Когда-то я спроектировал для Варшавского фотооптического завода фотоаппарат – самый дешевый. На радость тем, у кого нет денег на камеру подороже, я максимально увеличил корпус, а функциональным элементам придал видимость очень сложных и важных. Солтан раскритиковал меня за непорядочность и лживость.
Обе точки зрения и оба участника диалога заслуживают внимания.
Ежи Солтан был превосходным художником, одним из лучших архитекторов послевоенных лет. К сожалению, сегодня в этом непросто убедиться: немногочисленные варшавские здания, которые он спроектировал, снесли в начале девяностых. Погибли интерьеры вокзала «Варшава-Средместье». Бар «Венеция» превратился в обшарпанный районный павильон. Инвесторы застроили территорию спортклуба «Варшавянка», некогда представлявшего собой уникальное сочетание архитектуры, ландшафта и живописи. Что поделать, наступали новые времена. Кампании по защите современных памятников начались только в двадцать первом веке. Другое дело, что не все они оказываются успешными.
Солтан получил довоенное образование, в 1939 году пошел на фронт в звании младшего лейтенанта запаса. Попал в немецкий лагерь для военнопленных. Находясь в Мурнау (44), начал переписываться с Ле Корбюзье («Kriegsgefangenenpost[8]

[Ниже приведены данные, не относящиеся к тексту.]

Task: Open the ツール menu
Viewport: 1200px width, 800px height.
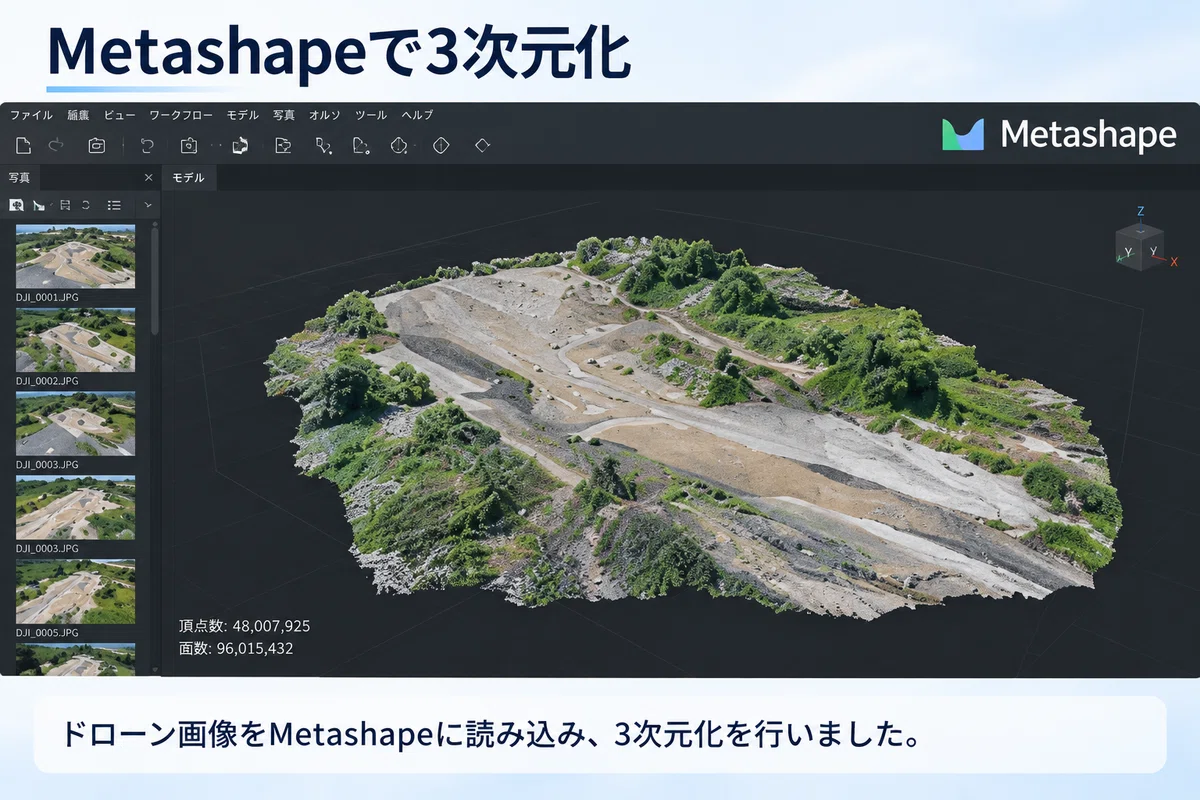Action: tap(371, 115)
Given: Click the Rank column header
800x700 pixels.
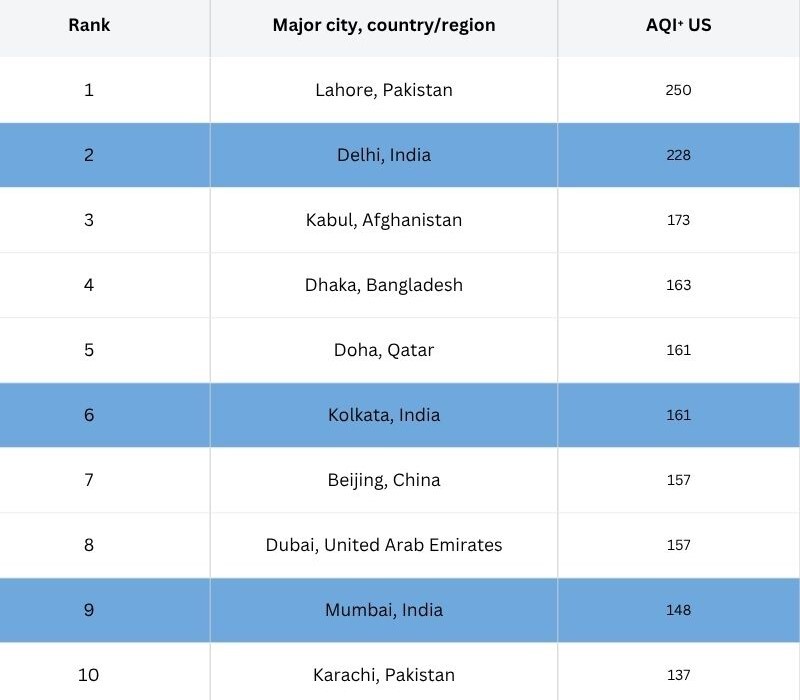Looking at the screenshot, I should coord(89,25).
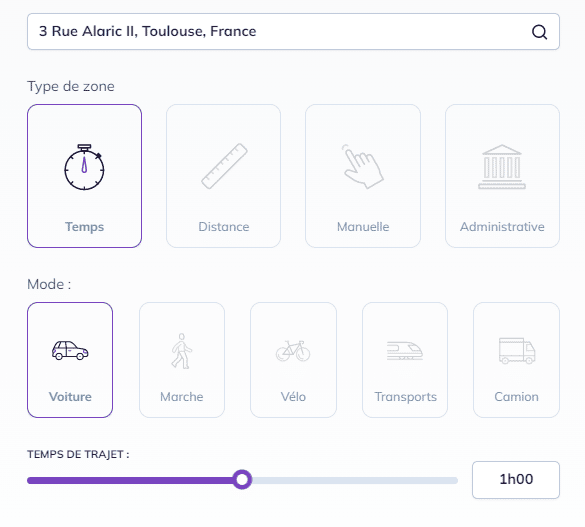Click the address field with Toulouse address

point(293,32)
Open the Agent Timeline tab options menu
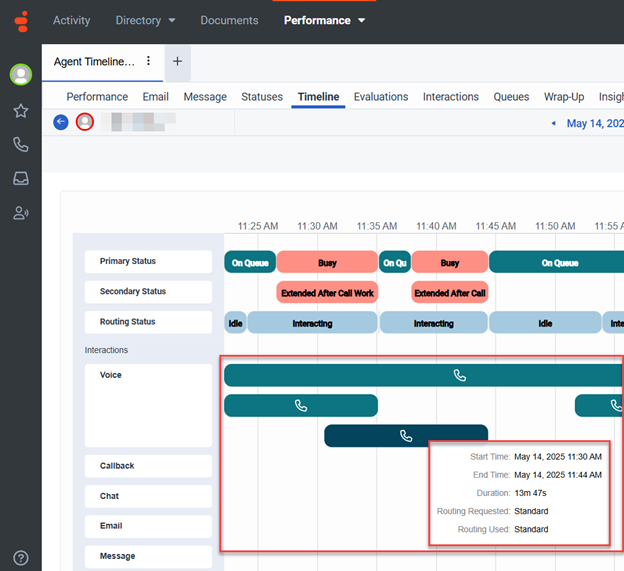Screen dimensions: 624x571 149,61
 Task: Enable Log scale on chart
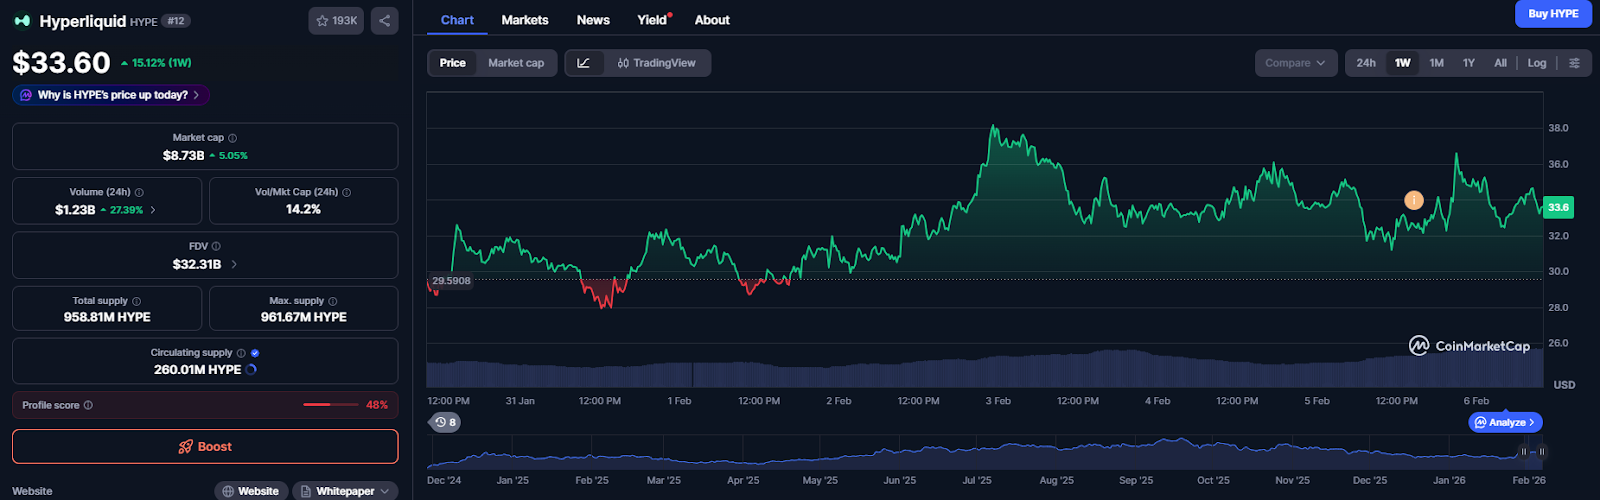(x=1537, y=63)
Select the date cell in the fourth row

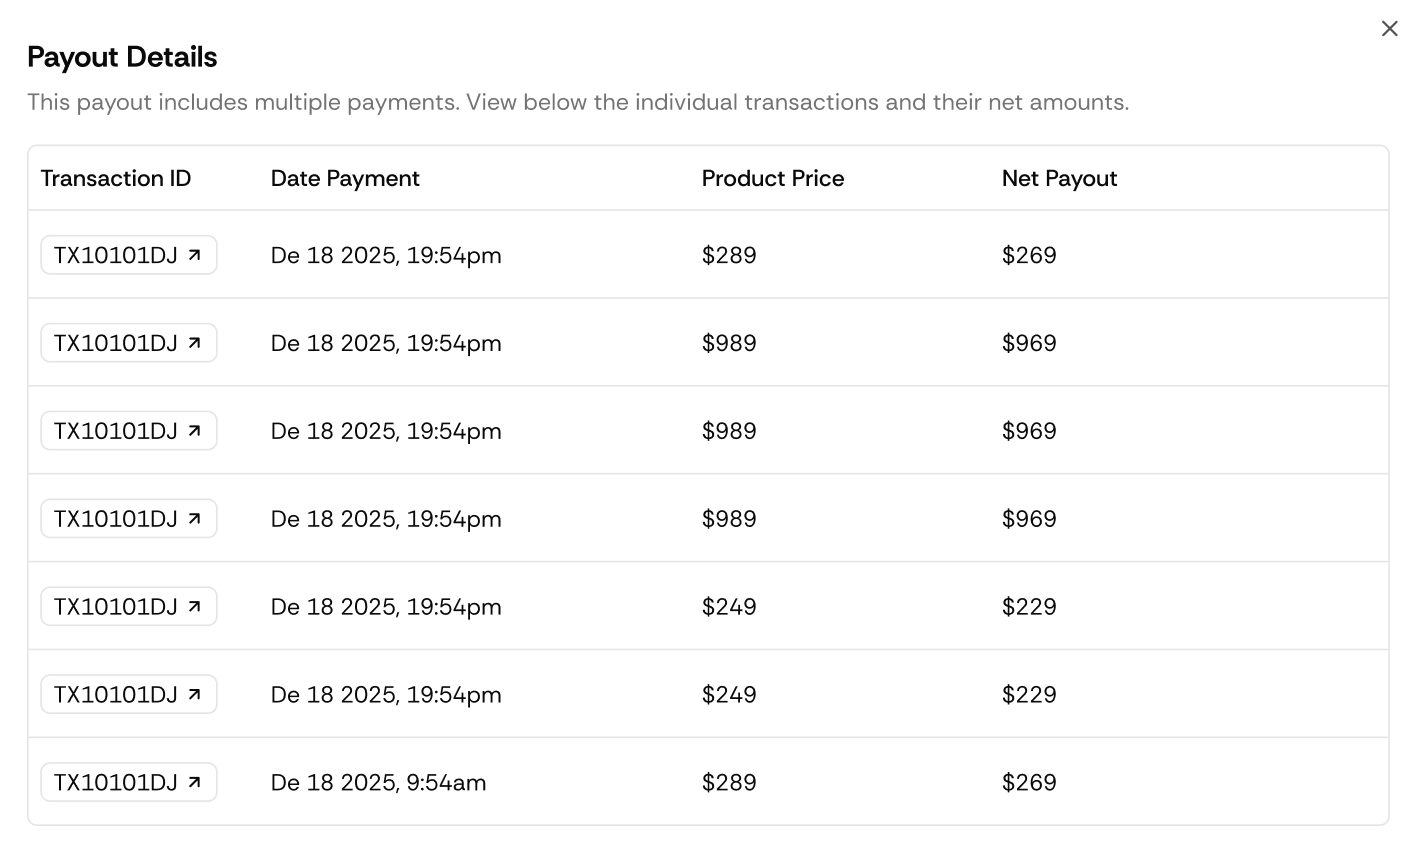tap(386, 519)
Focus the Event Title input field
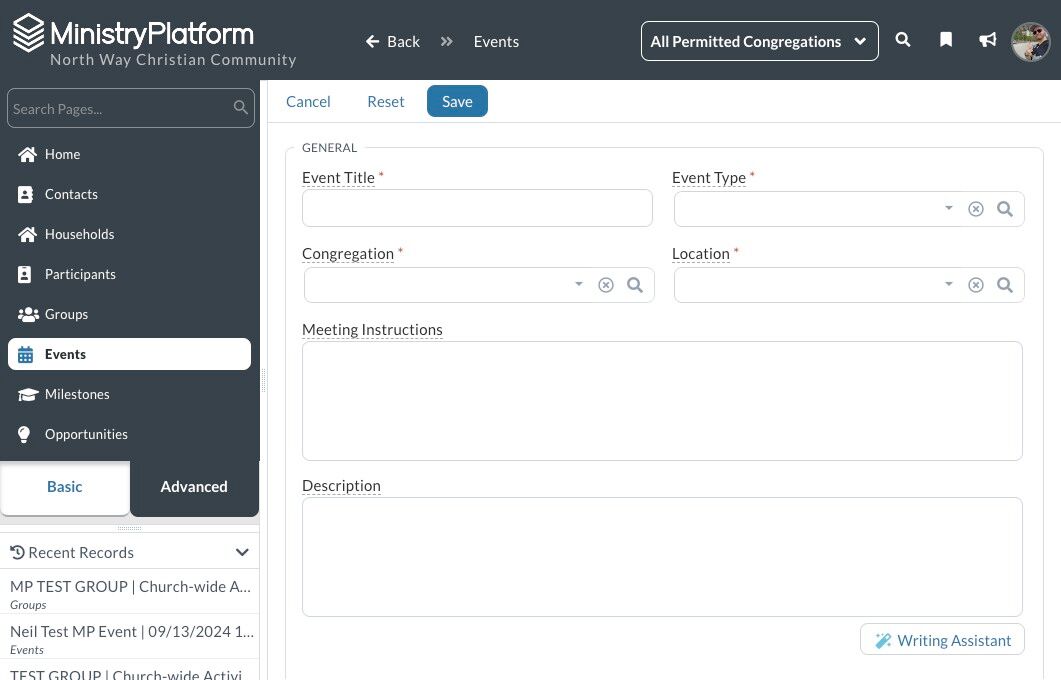 click(x=477, y=208)
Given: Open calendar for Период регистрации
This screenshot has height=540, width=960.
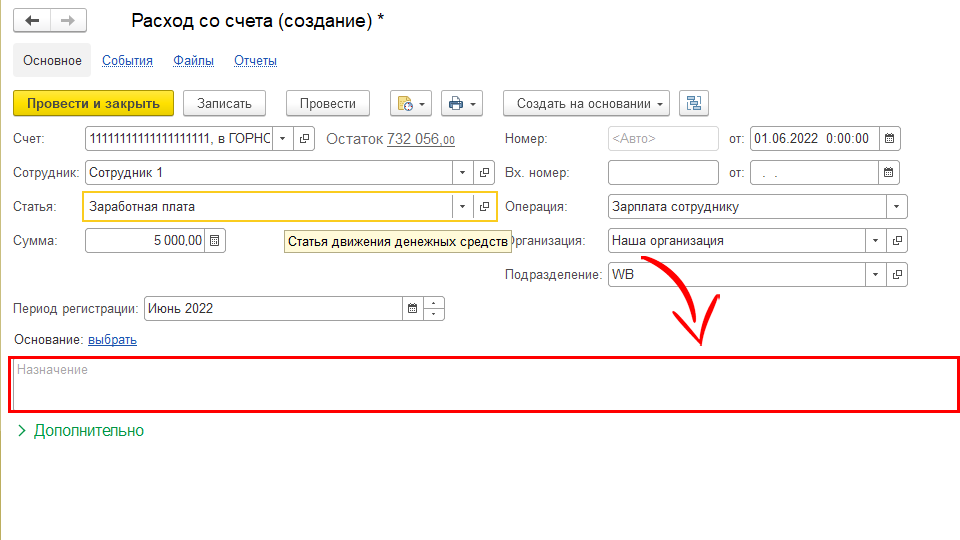Looking at the screenshot, I should pos(412,308).
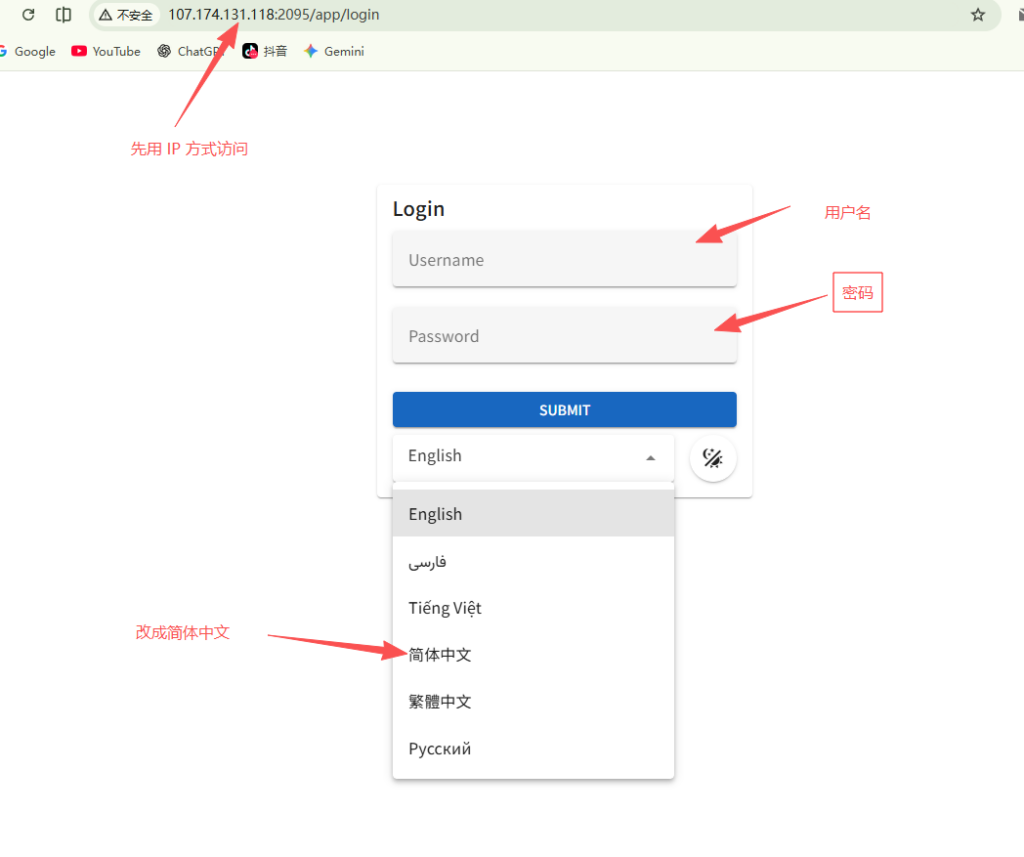This screenshot has width=1024, height=857.
Task: Focus the Username input field
Action: click(564, 260)
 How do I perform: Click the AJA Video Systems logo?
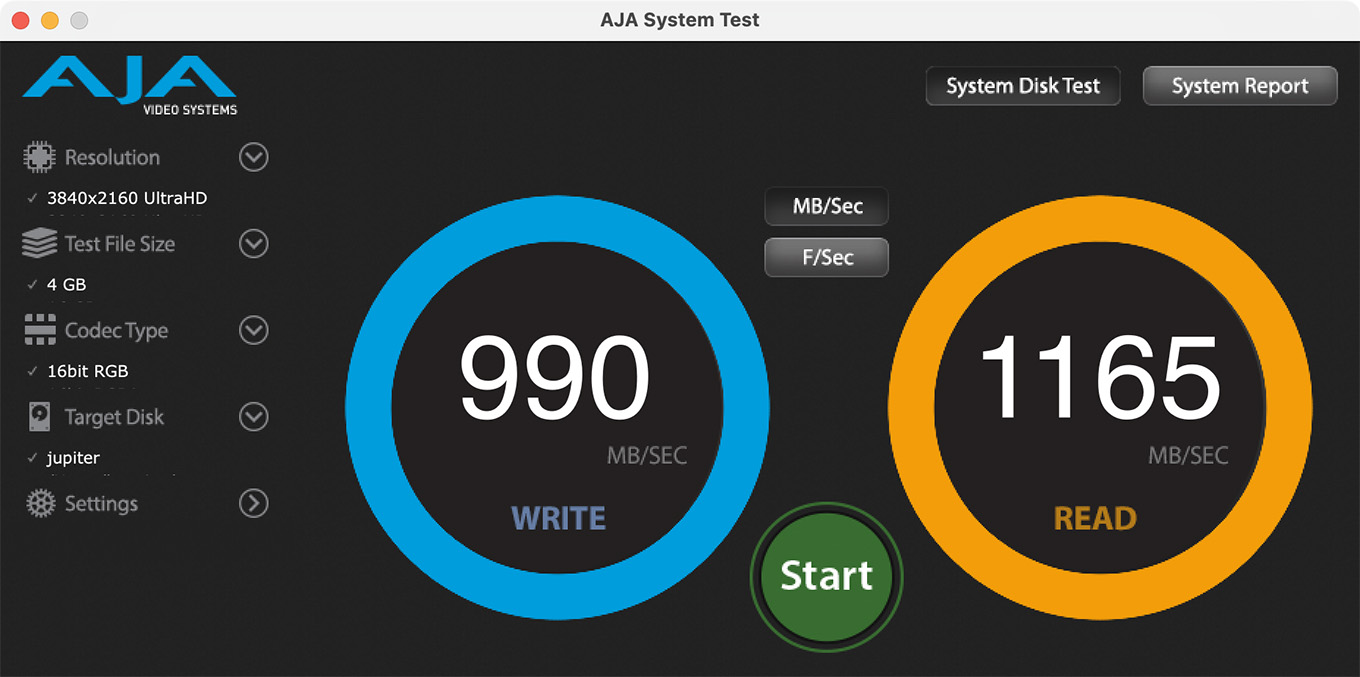point(130,85)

– твоя улица, город и дом» (45)). Сразу после освобождения Солтан поехал в Париж и несколько лет работал под руководством мастера. В 1948 году он вернулся в Польшу, где как раз начинался соцреализм – эпоха канделябров, сталинского рококо, народной формы и социалистического содержания. Модернист Солтан поступил на работу в Академию изящных искусств. Вокруг него объединились архитекторы, живописцы, дизайнеры и графики, образовался круг, в котором создавались самые интересные польские проекты того времени. В середине шестидесятых Солтан переехал в Америку, стал преподавать в Гарварде и возглавил кафедру, предназначавшуюся, как говорят, самому Ле Корбюзье.В истории Солтана можно обнаружить мрачную симметрию. Он был слишком выдающимся, чтобы полностью исчезнуть, и слишком принципиальным, чтобы влиться в основное течение. В Польше и Америке он занимался в основном преподаванием. Для социализма Солтан построил не много, но капитализм и это уничтожил. Осталось небольшое количество рисунков, фотографий, текстов. Проекты памятников и выставочных павильонов, да еще байопик «Человек, не построивший Польшу».
Его собеседник много ездил по миру, но эмигрировать не решился. Он прожил бурную жизнь отечественного промышленного дизайнера. Полную взлетов, падений, неизбежных компромиссов и разочарований. В числе его нереализованных проектов – малолитражный автомобиль «Бескид». Описание этого транспортного средства можно без труда найти в реестре интересных разработок нашего автомобилестроения, идей, опередивших время и погребенных бюрократами и историей. На соседних полках покоятся удручающие напоминания о том времени: прототип «Сирены-Спорт» (46), мировая слава Чеслава Немена (47), компьютеры инженера Карпинского (48), Нобелевская премия Ярослава Ивашкевича (49).
В 2014 году на посмертной выставке можно было увидеть архитектурные проекты Мейснера – кураторы развернули эскизы космических городов и деревень, уносимых ввысь дирижаблями. Вывод: в эпоху коммунизма концепция автомобиля для рабочих оказалась столь же утопической, как и парящий в облаках город.
В варшавской Академии изящных искусств были созданы два проекта для Фотооптического завода (оба авторства Кшиштофа Мейснера и Ольгерда Рутковского).
Первый – новая, так и не выпущенная версия аппарата «Друг», предназначенная, как сообщало название, для веселой компании фотолюбителей.
Вторая модель, более сложная, получила название «Альфа». Вертикальная конструкция делала ее похожей на классический «Роллейфлекс», а заодно побуждала кадрировать снимки вертикально. Металлический корпус был довольно тяжелым. Однако благодаря разноцветному обрамлению – розовому, зеленому, голубому или желтому – аппарат немного походил на детскую игрушку: плиту, телефон или кассовый аппарат. Сбоку торчало здоровенное колесико (несомненно, метафора откручивания и закручивания гаек в соцреализме активно использовалась). Предмет сообщал:
– Каждый свое ярмо тянет. Нужно помогать друг другу. Радоваться тому, что имеем.
В этом было что-то подкупающее, хотя и слышался раздражающий протекционизм:
– Поиграйтесь, козявки. Покрутите вдоволь гайку. Можете ненадолго вообразить себя Ричардом Аведоном (50). Побыть Войцехом Плевинским (51) и пофотографировать котиков на обложку «Пшекруя» (разумеется, в вертикальном кадре).